■ **MATERIAL PROVIDED**:
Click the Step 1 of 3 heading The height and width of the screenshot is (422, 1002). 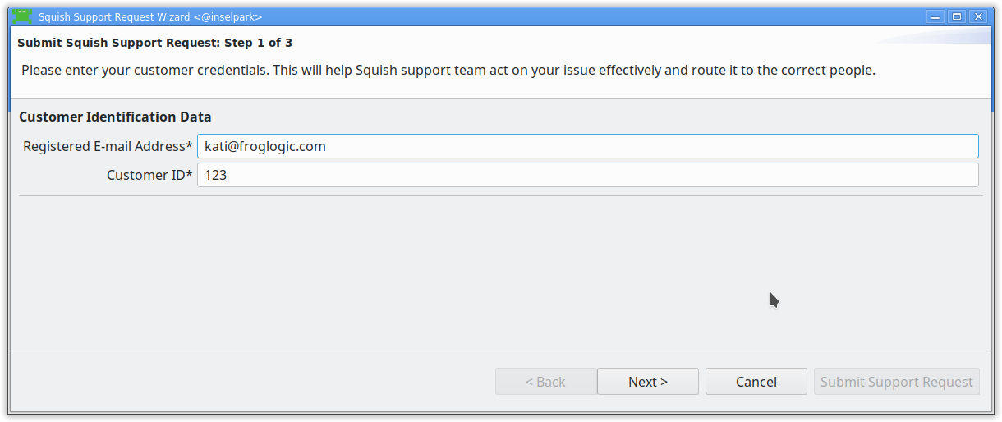tap(154, 43)
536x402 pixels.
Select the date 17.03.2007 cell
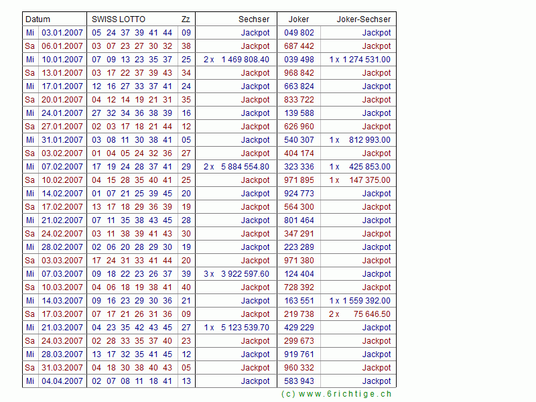tap(62, 314)
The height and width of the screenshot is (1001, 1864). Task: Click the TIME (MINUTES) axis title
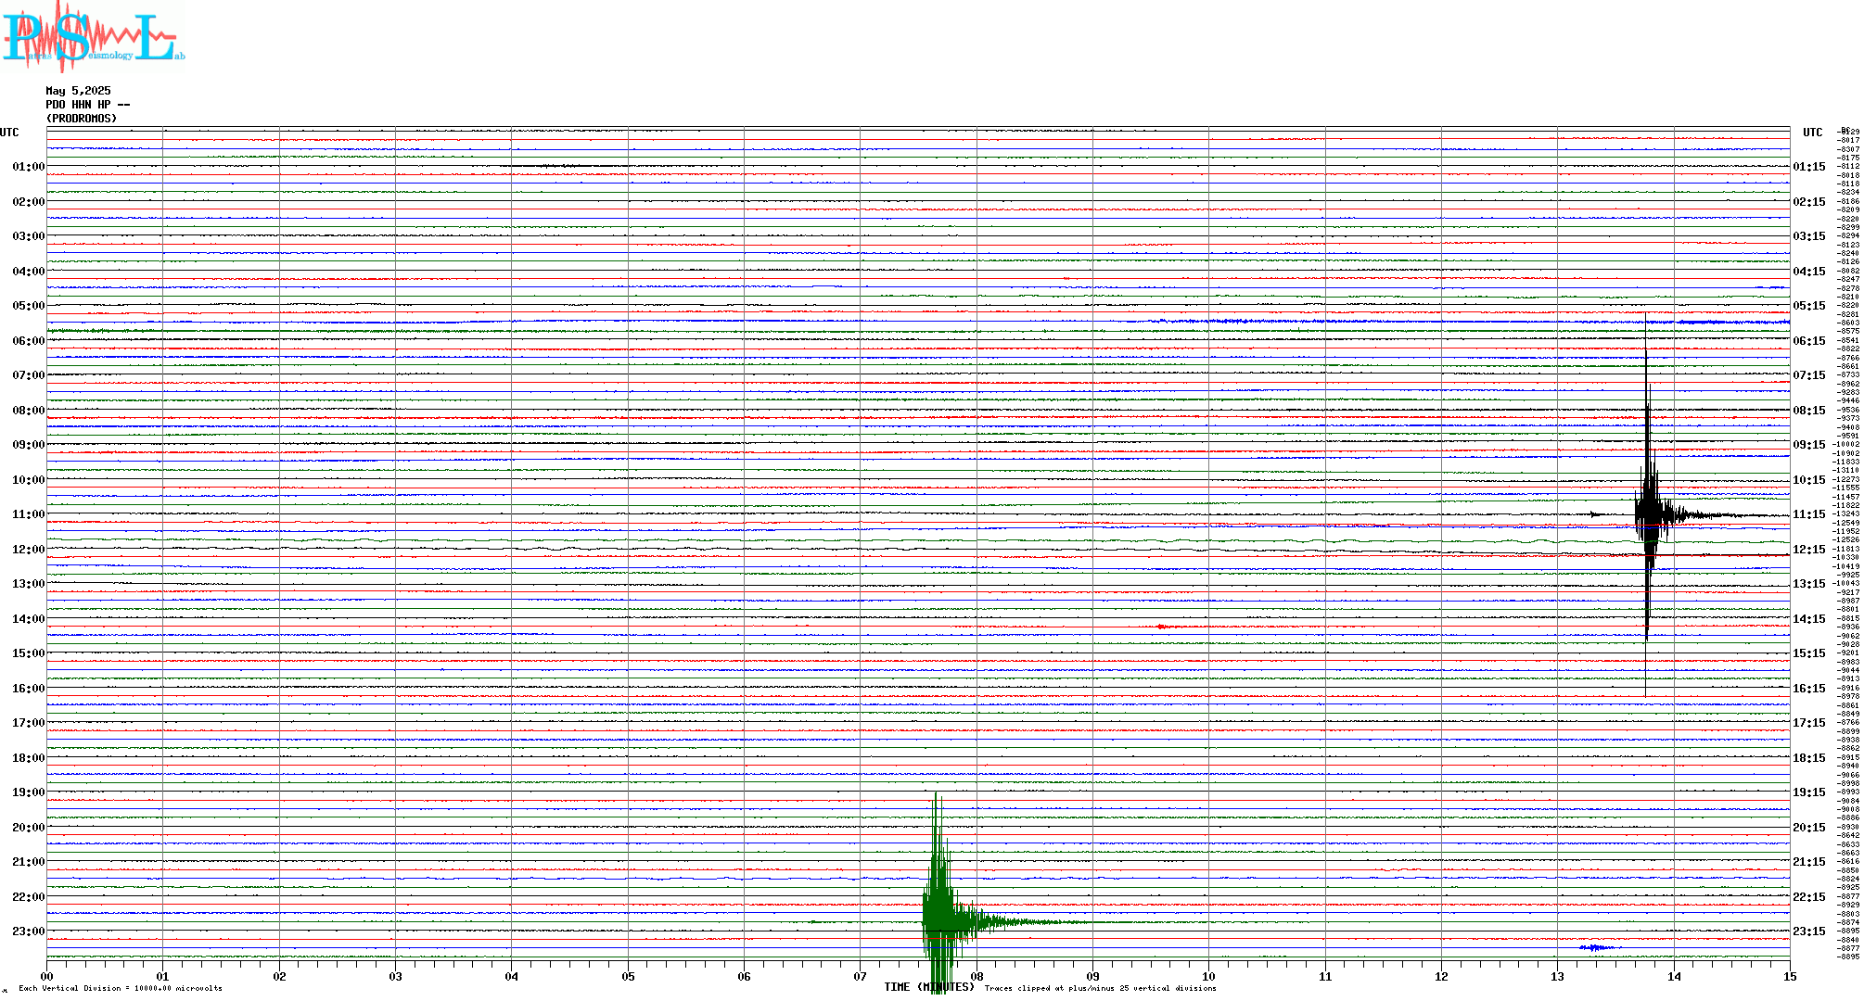click(x=929, y=987)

■ **REQUIRED TASK**:
Reproduce the lines between the one containing "536x402 pixels." and the end of the records, inclusive, and multiply every coordinate in the answers by 0.5, rounding to whole numbers with halves rounded up. Leave out the pictures.

■ **SOLVED PROBLEM**:
536x402 pixels.
Select the date 17.03.2007 cell
tap(31, 157)
The height and width of the screenshot is (1001, 1864). Task: Click the TIME (MINUTES) axis title
click(x=465, y=494)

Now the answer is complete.